# Task
For the entries below, copy exactly the line that contains "[button] (116, 146)" through the line that contains "60 (169, 2299)", both ends included, and exclude all pictures.

# Information
-- -- --

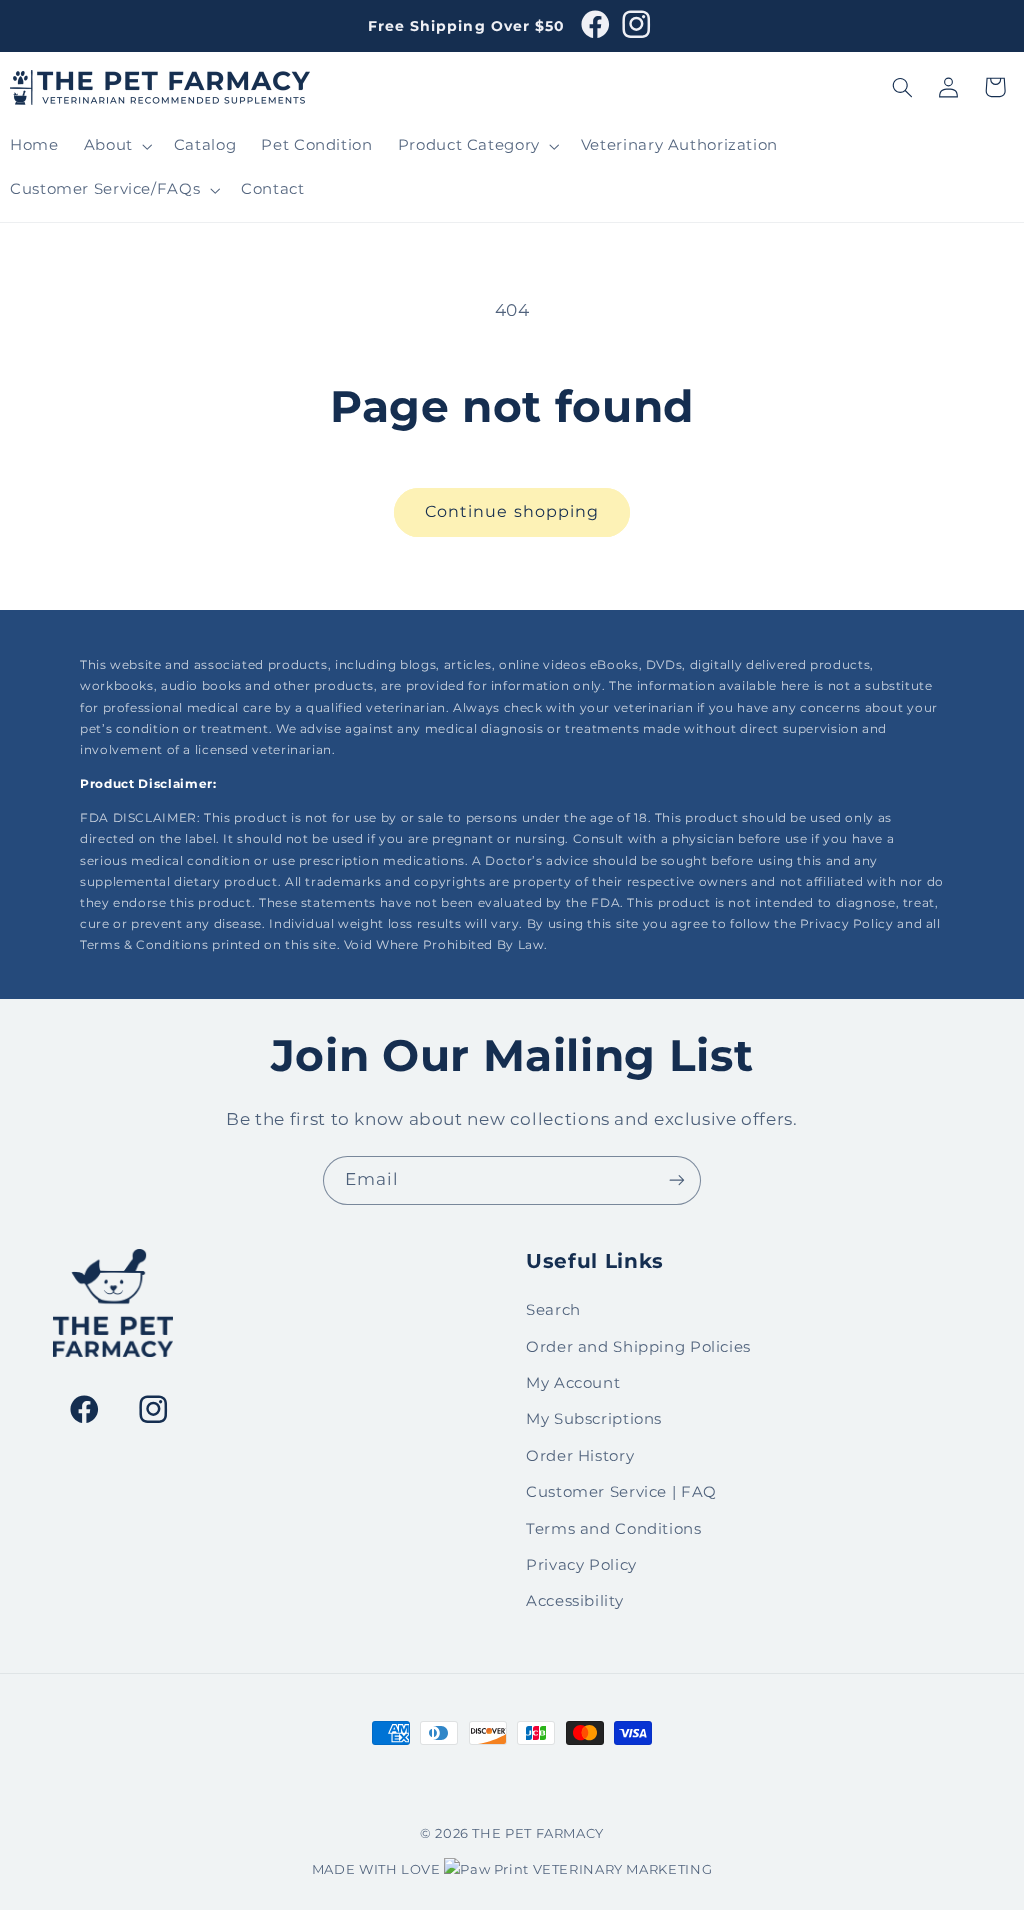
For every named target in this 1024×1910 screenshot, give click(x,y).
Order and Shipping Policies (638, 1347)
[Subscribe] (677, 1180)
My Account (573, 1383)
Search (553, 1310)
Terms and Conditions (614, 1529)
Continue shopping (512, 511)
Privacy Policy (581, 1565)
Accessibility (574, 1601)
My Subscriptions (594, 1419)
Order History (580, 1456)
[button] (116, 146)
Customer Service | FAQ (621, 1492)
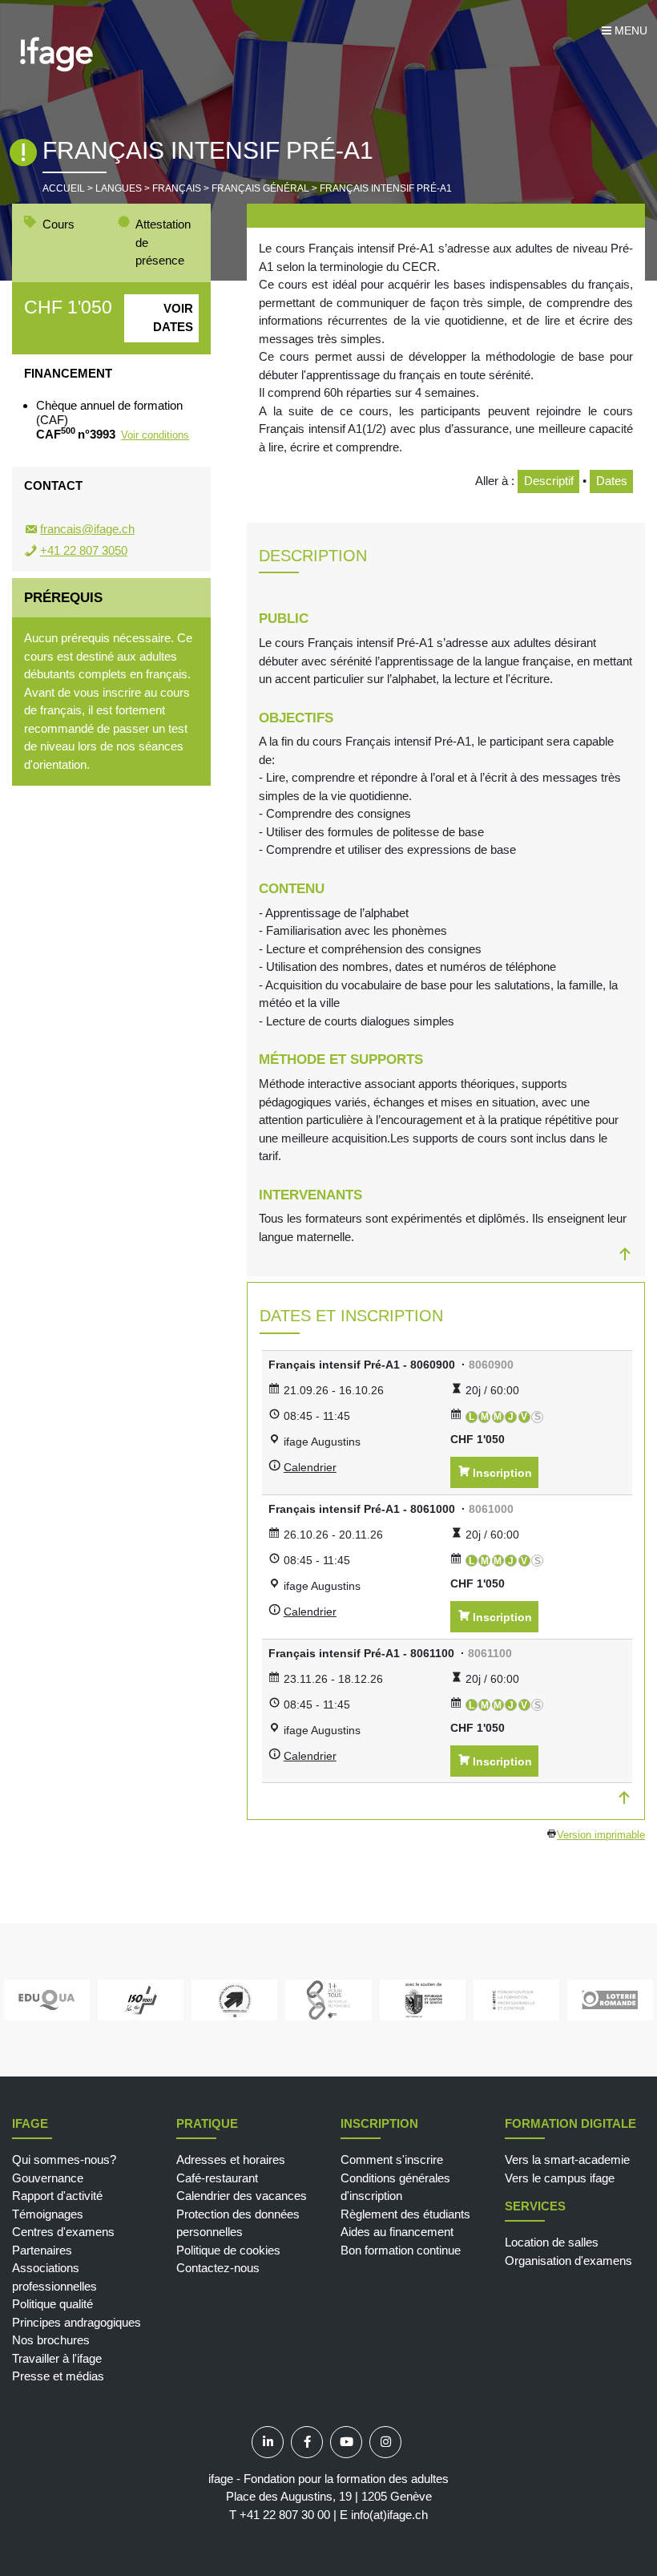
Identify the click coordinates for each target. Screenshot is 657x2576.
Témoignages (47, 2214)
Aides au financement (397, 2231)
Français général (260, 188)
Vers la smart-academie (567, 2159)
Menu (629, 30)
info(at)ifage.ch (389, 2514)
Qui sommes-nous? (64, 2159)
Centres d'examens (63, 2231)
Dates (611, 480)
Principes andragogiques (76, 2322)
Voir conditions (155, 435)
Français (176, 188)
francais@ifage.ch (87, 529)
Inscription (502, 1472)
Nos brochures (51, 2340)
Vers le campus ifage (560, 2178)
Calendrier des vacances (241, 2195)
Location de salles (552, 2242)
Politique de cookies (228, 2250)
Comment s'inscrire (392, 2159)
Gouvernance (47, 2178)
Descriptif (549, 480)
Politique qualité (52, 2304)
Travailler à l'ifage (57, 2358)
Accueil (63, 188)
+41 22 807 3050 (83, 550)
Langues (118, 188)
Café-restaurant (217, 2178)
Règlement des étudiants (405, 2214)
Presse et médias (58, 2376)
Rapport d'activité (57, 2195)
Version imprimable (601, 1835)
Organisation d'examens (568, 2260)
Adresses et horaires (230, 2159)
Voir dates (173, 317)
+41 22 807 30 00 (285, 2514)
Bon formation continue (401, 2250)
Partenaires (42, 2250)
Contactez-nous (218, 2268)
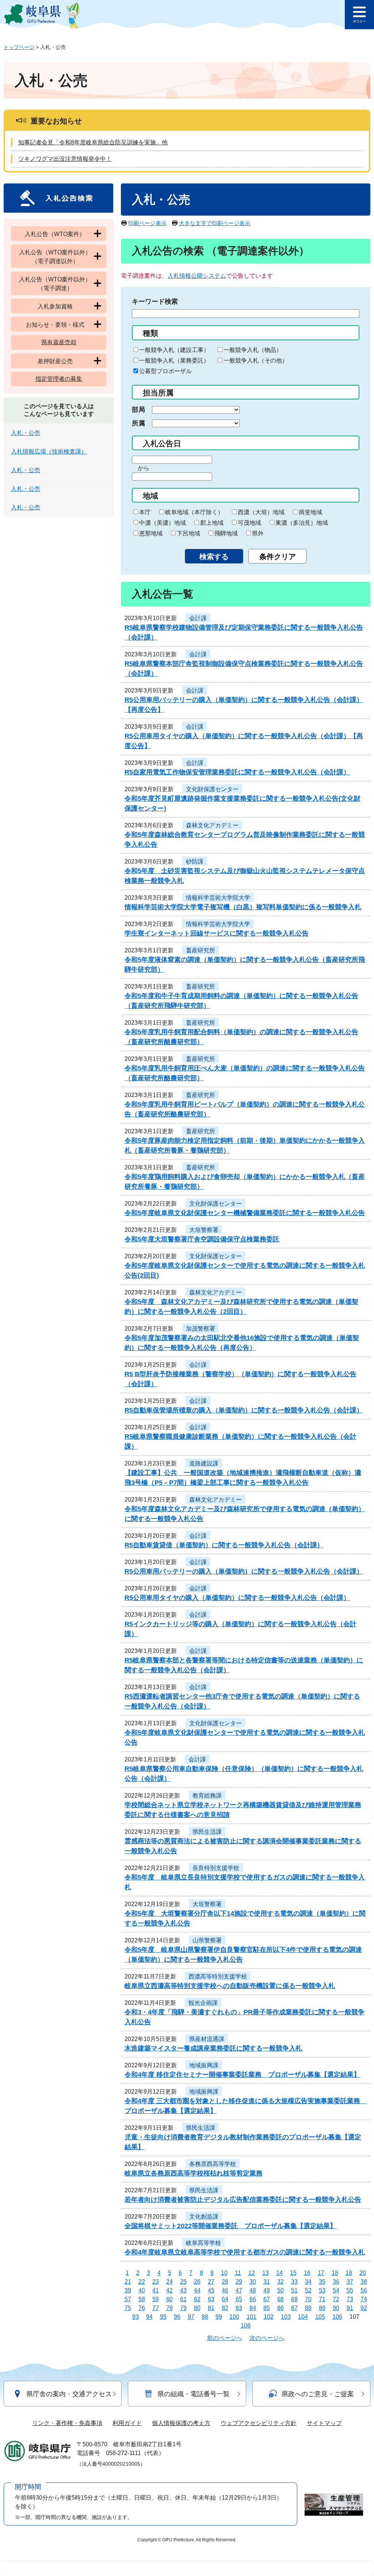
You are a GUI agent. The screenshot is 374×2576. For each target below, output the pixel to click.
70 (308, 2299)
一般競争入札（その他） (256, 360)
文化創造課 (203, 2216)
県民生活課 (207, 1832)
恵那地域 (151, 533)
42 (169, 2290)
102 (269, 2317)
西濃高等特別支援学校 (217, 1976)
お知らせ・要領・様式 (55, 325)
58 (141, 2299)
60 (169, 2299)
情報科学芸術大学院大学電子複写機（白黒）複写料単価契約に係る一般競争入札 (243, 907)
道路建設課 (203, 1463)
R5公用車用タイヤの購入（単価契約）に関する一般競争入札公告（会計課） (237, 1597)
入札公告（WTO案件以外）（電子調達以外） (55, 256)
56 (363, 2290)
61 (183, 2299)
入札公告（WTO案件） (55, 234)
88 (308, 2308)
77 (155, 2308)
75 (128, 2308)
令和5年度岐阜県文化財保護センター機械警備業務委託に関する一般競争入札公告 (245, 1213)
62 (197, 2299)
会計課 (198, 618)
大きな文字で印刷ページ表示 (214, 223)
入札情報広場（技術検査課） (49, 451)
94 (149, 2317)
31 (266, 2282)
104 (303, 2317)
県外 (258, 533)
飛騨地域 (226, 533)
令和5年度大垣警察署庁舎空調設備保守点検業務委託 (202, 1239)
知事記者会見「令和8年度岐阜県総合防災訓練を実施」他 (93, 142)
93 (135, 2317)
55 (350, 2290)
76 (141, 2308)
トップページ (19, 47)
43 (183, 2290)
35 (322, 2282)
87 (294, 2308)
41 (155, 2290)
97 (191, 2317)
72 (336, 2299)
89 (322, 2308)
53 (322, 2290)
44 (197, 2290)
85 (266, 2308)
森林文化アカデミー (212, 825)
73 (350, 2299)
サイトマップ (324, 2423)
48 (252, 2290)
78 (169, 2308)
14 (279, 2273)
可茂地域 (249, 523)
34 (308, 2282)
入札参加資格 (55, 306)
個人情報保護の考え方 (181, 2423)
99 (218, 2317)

-- -- --

# Solution below
[button] (116, 146)
Customer Service | FAQ (621, 1492)
Identify the click coordinates for each target. Screenshot is 657x2576.
Témoignages (47, 2214)
Aides au financement (397, 2231)
Français général (260, 188)
Vers la smart-academie (567, 2159)
Menu (629, 30)
info(at)ifage.ch (389, 2514)
Qui sommes-nous? (64, 2159)
Centres d'examens (63, 2231)
Dates (611, 480)
Principes andragogiques (76, 2322)
Voir conditions (155, 435)
Français (176, 188)
francais@ifage.ch (87, 529)
Inscription (502, 1472)
Nos brochures (51, 2340)
Vers le campus ifage (560, 2178)
Calendrier des vacances (241, 2195)
Location de salles (552, 2242)
Politique de cookies (228, 2250)
Comment s'inscrire (392, 2159)
Gouvernance (47, 2178)
Descriptif (549, 480)
Politique qualité (52, 2304)
Travailler à l'ifage (57, 2358)
Accueil (63, 188)
+41 22 807 3050 (83, 550)
Langues (118, 188)
Café-restaurant (217, 2178)
Règlement des étudiants (405, 2214)
Presse et médias (58, 2376)
Rapport d'activité (57, 2195)
Version imprimable (601, 1835)
Organisation d'examens (568, 2260)
Adresses et horaires (230, 2159)
Voir dates (173, 317)
+41 22 807 30 00 (285, 2514)
Bon formation continue (401, 2250)
Partenaires (42, 2250)
Contactez-nous (218, 2268)
You are a GUI agent. The screenshot is 374×2576. For each target below, output the pixel to click.
70 (308, 2299)
一般競争入札（その他） (256, 360)
文化創造課 (203, 2216)
県民生活課 (207, 1832)
恵那地域 (151, 533)
42 (169, 2290)
102 (269, 2317)
西濃高等特別支援学校 (217, 1976)
お知らせ・要領・様式 (55, 325)
58 (141, 2299)
60 (169, 2299)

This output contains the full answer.